As seen above, different inputs are generally available for the load balancing algorithm. This will depend on the model of switch you’re using. Some switches can even use TCP or UDP port numbers. As the network engineer, we’ll need to consider the properties of the likely traffic flows and select the correct inputs accordingly. If, for example, we have a router connected with an Etherchannel to a switch with a single server, then our source and destination MAC address would be a very poor choice, since the MAC address will always be that of the router and that of the server.
The load balancing does work best when you use a number of links that is a power of two. Meaning, 2, 4, 8, 16. Because of the hashing algorithm that’s used, it’s intended for a power of two, if you use 3 links or 5 links or something like that you can end up again with link polarization as well.
Let’s talk about how we configure an Etherchannel and and how it is negotiated. With LACP, our Link Aggregation Control Protocol we have the port modes of active and passive. If both sides are configured as passive, the Etherchannel will not come up. That’s kind of like you have just a wall flower, really shy person, on one side of the room, and a wall flower on the other side. What do they do? They just stare at each other, and they wait for one to do something. Both being passive will not bring up the link.
What happens if both are active though? Well, it will take a little bit longer to come up. They sort of both run into each other, and then they step back for a moment and realize we actually want to negotiate an Etherchannel.
If one side is set to passive, and the other set to active, that is your quickest and best way to get your ether channel to come up. However, to avoid issues in the event of a configuration mistake (ie. setting both side to passive and it doesn’t come up), it’s best practice to always set to active.
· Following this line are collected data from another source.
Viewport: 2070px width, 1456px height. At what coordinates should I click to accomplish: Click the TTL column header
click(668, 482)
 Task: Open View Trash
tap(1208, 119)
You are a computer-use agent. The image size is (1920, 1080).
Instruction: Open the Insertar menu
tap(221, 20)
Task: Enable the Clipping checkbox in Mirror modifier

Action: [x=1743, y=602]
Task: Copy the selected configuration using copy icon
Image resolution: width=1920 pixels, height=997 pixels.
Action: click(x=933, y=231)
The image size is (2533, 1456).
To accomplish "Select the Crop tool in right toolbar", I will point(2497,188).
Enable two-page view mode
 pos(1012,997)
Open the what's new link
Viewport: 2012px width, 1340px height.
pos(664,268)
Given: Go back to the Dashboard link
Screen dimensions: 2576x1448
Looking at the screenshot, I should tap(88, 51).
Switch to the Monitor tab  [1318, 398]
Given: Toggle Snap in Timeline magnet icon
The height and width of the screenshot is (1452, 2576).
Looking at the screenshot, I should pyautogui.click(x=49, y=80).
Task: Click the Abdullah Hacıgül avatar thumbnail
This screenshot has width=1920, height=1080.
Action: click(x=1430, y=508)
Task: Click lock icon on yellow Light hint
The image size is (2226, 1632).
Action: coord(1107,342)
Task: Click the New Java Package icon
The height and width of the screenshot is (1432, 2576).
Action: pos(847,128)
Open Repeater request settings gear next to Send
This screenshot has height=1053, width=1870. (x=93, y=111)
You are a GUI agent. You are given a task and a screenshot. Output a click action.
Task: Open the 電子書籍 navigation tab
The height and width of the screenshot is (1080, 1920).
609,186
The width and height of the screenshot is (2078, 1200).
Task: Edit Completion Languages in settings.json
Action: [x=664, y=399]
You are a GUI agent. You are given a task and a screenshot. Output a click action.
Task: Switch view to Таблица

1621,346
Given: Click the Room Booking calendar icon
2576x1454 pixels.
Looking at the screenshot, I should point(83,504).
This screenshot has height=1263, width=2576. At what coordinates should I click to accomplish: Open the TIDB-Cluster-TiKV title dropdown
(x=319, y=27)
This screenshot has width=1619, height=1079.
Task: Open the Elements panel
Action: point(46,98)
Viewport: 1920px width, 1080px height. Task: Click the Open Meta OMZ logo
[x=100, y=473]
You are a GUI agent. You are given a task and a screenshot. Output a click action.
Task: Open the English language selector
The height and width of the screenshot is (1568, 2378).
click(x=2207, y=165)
There are a handful of prerequisites to configure an Etherchannel:
- All physical ports must be the same speed (100 megabit, gigabit, 10 gigabit, etc.)
- All physical interface configuration must match (speed and duplex)
- The same VLAN configuration must be on all interfaces (if a trunk, the same VLANs must be allowed)
That third item is a bit misleading, because the logical port settings from the first configured port are copied to the others in the channel group. So the allowed VLANs and the Spanning Tree settings like portfast and port security are copied from the first port to the others. Best practice is to set all the ports to be the same configuration to begin with, so that you know for sure what the Etherchannel configuration is going to be.